**WHAT THE EXERCISE ASKS**: List each line of the material below that contains the string "callout", treating uppercase and lowercase letters as different.

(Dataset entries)
- - - -

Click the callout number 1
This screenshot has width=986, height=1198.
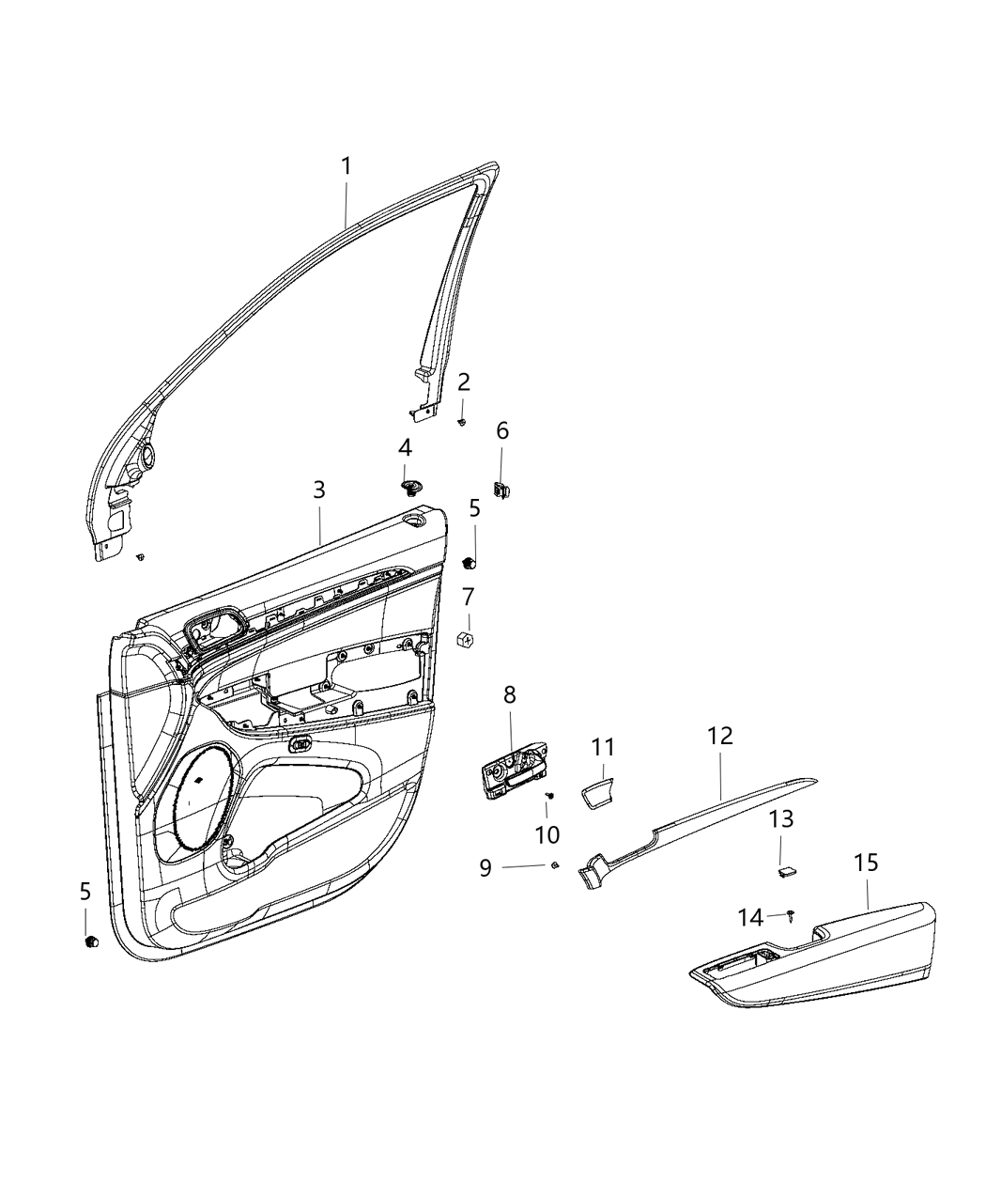point(346,167)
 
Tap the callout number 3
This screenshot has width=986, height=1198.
point(319,490)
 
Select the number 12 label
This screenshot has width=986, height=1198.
point(720,736)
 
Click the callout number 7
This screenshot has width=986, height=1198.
point(468,597)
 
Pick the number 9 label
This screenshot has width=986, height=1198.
point(485,867)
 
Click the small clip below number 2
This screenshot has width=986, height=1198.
point(462,422)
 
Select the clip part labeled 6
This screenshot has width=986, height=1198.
point(502,489)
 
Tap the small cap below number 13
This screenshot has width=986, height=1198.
point(785,871)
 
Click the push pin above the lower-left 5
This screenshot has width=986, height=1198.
point(91,941)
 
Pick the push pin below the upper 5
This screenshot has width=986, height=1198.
point(471,562)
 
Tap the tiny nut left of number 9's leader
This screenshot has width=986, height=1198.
point(556,864)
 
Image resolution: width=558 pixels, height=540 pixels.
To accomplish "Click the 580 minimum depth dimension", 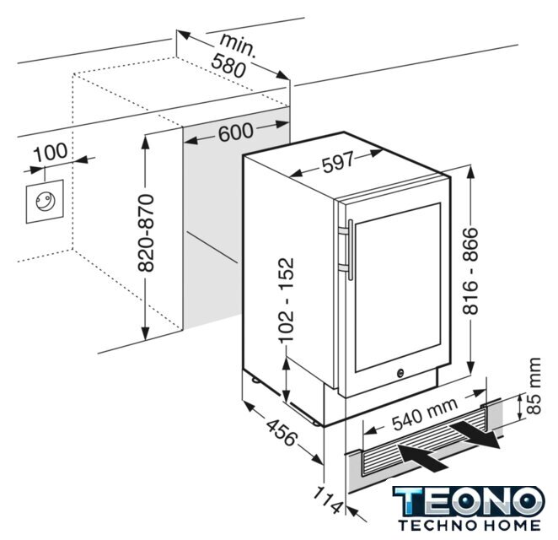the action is click(228, 66).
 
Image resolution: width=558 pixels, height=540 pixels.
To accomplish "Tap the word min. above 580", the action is click(238, 45).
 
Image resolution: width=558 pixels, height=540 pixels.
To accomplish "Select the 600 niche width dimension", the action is click(236, 132).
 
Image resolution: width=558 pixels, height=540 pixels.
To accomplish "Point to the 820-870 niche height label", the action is click(146, 234).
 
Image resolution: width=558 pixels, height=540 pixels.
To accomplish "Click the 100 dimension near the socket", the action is click(51, 151).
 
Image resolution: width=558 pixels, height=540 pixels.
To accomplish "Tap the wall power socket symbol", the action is click(45, 202).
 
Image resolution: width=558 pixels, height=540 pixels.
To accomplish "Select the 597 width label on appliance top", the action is click(338, 162).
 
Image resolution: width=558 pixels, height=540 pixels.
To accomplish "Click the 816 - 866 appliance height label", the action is click(470, 271).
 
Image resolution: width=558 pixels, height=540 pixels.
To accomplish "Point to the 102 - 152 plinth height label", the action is click(287, 300).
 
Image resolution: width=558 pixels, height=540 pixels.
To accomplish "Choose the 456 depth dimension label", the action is click(282, 432).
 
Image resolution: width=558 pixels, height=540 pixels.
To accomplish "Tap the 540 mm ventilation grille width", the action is click(425, 414).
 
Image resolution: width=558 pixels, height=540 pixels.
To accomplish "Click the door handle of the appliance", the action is click(351, 250).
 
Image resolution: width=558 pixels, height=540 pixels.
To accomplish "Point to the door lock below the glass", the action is click(400, 373).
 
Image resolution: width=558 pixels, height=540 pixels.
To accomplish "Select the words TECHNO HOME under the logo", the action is click(469, 526).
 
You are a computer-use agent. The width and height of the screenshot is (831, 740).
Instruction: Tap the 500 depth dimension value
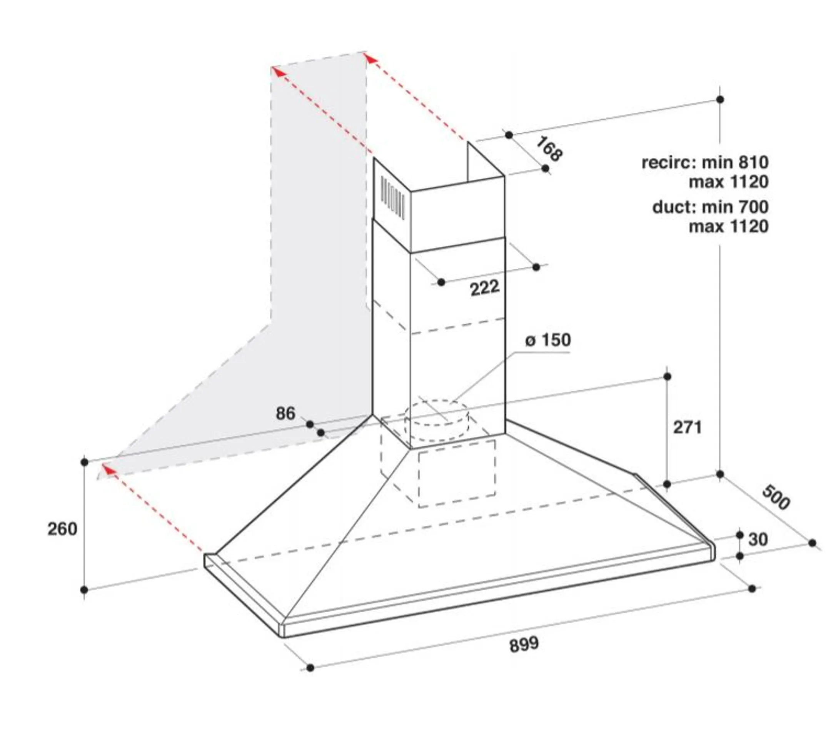coord(776,497)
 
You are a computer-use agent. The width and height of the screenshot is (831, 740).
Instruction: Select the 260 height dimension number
coord(62,529)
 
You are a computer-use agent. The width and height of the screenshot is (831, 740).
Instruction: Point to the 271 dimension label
coord(687,427)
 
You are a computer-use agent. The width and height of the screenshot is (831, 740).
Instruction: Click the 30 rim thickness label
coord(758,540)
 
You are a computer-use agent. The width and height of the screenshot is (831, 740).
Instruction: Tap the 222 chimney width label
coord(485,288)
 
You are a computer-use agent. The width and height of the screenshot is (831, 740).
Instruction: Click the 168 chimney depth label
coord(549,149)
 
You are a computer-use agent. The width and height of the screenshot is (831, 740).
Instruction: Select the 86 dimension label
coord(285,414)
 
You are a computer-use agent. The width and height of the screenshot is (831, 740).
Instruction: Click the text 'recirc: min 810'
coord(705,163)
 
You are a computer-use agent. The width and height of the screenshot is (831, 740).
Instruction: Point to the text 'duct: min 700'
coord(710,207)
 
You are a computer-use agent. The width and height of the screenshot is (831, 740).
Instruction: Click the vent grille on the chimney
coord(392,198)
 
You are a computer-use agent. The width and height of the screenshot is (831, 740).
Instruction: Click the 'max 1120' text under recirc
coord(729,182)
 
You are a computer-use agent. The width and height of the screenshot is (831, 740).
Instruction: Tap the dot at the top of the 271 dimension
coord(667,376)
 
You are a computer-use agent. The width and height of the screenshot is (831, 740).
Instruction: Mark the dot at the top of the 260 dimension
coord(85,462)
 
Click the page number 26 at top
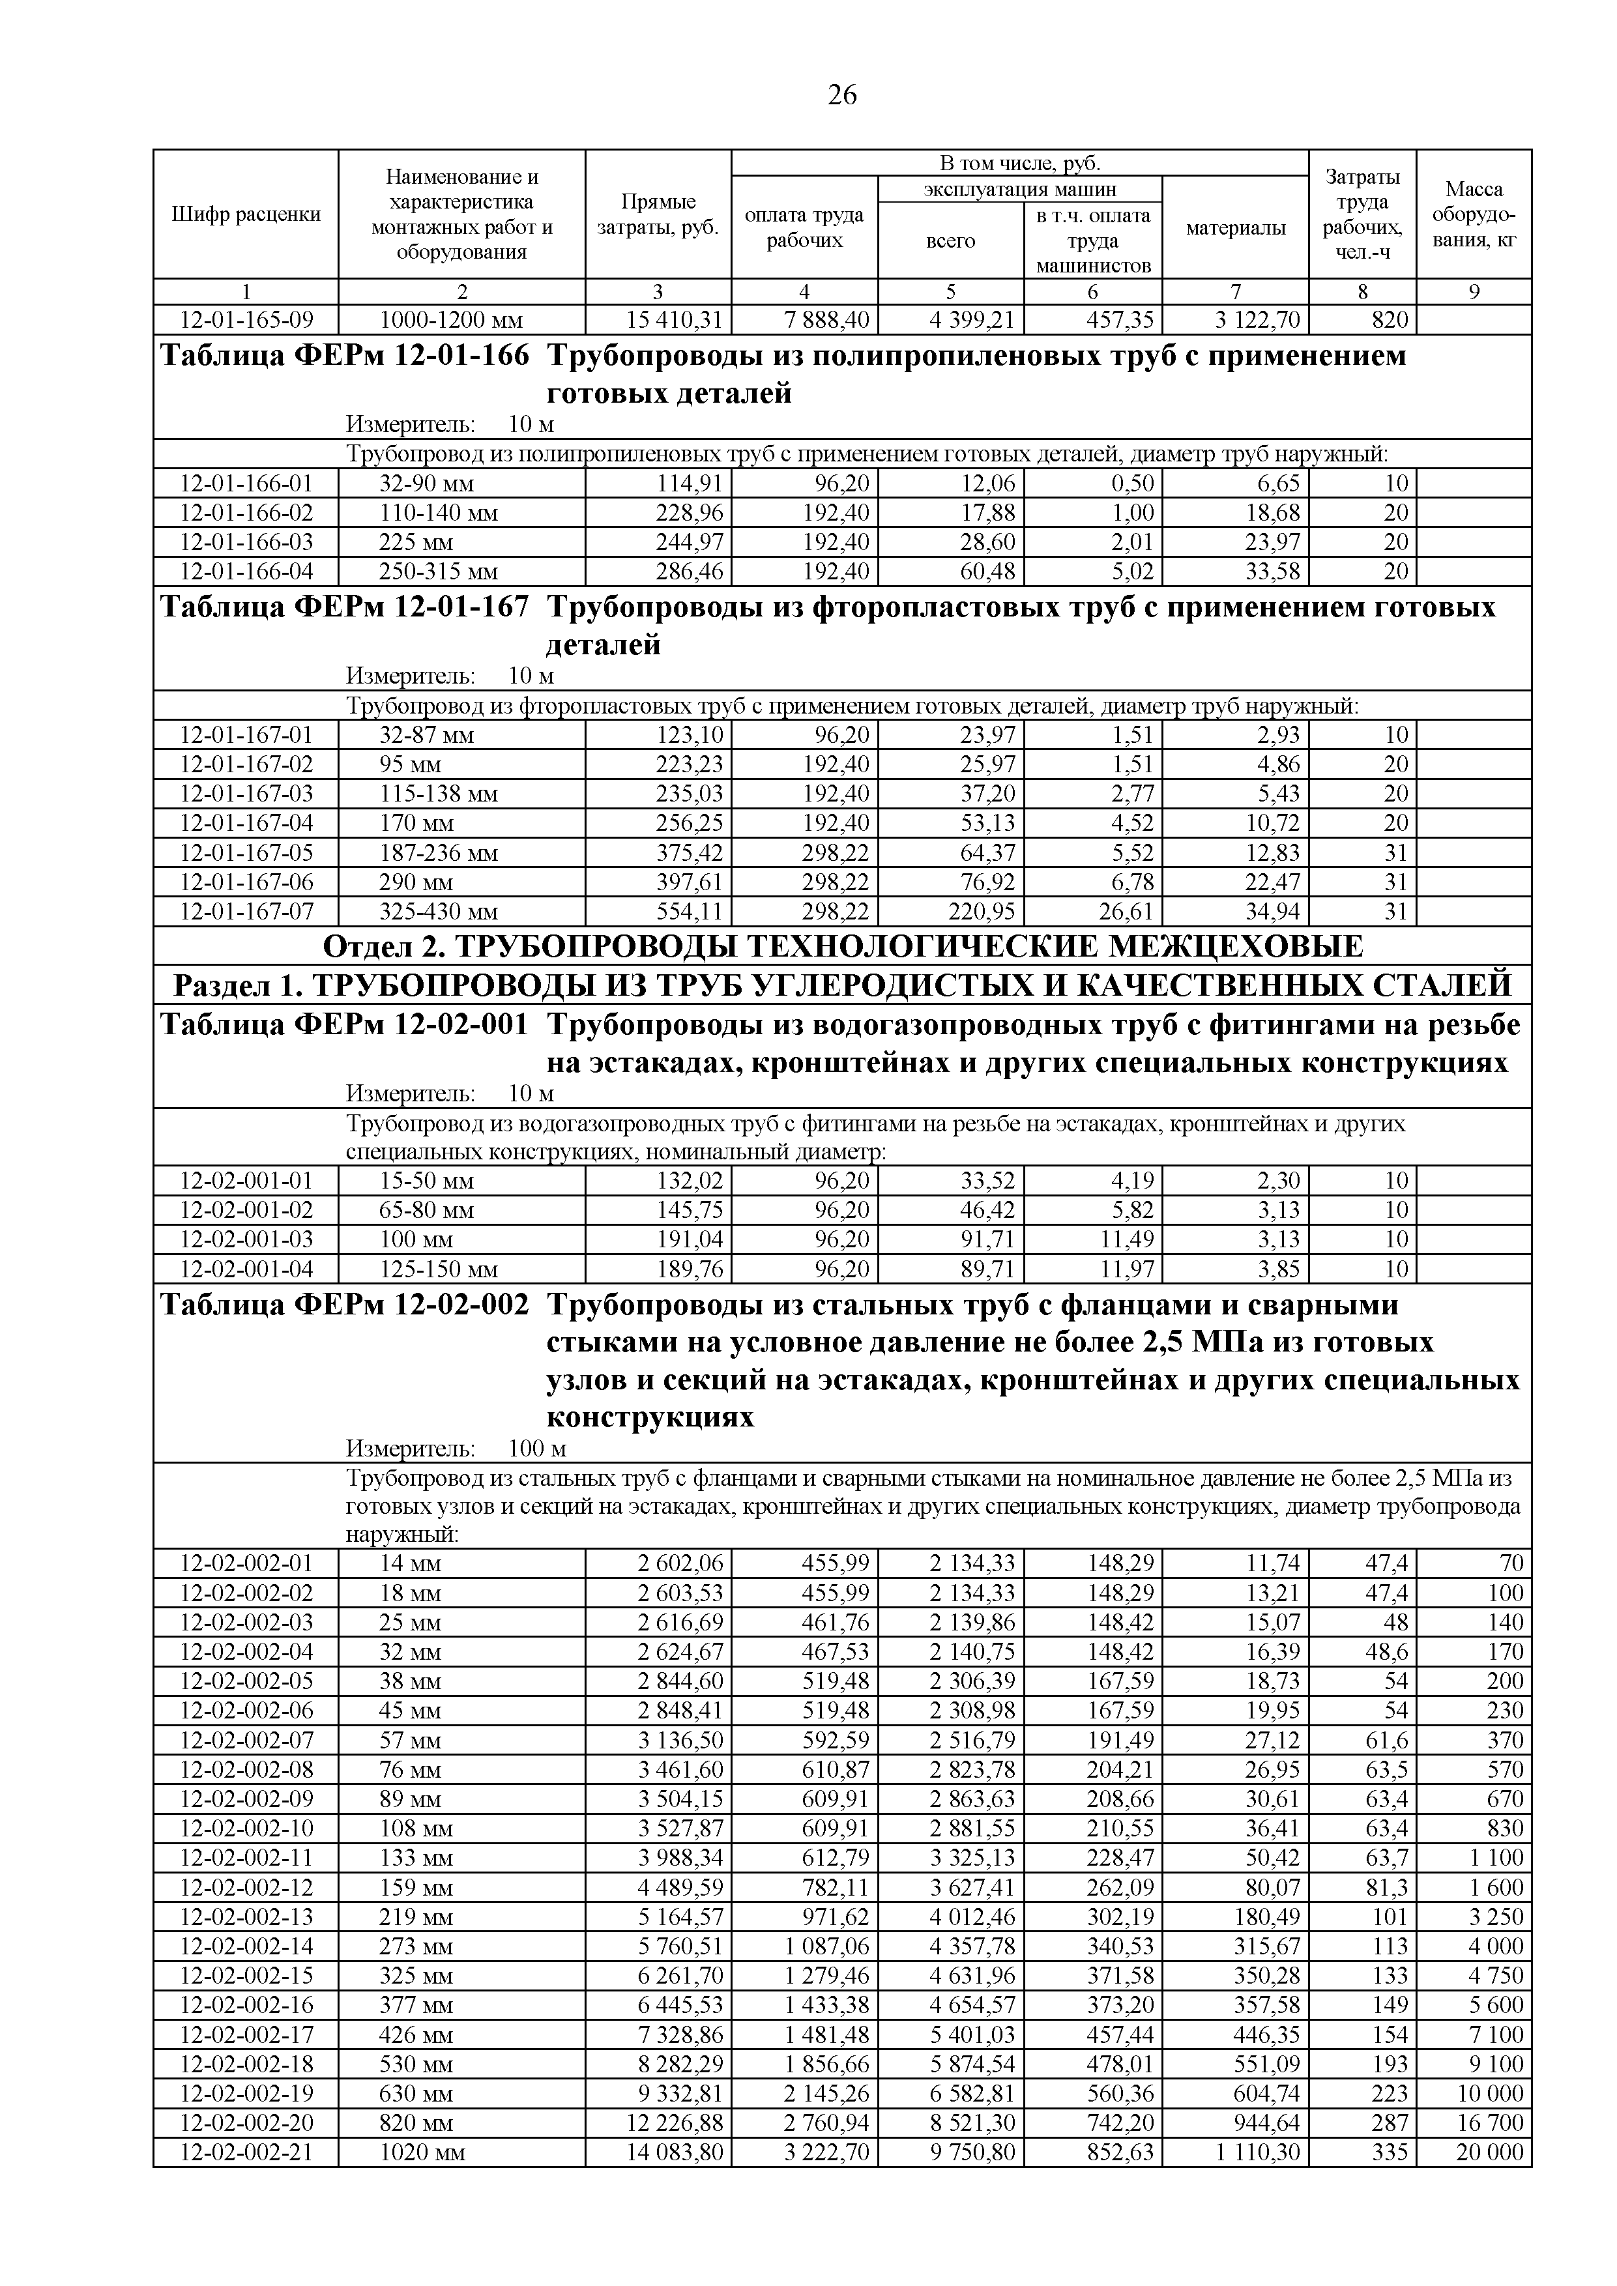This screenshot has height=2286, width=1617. [x=841, y=96]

- - - -

**OUTPUT FOR THIS EXERCISE**:
Click the callout number 1
Tap the callout number 3
Click the callout number 7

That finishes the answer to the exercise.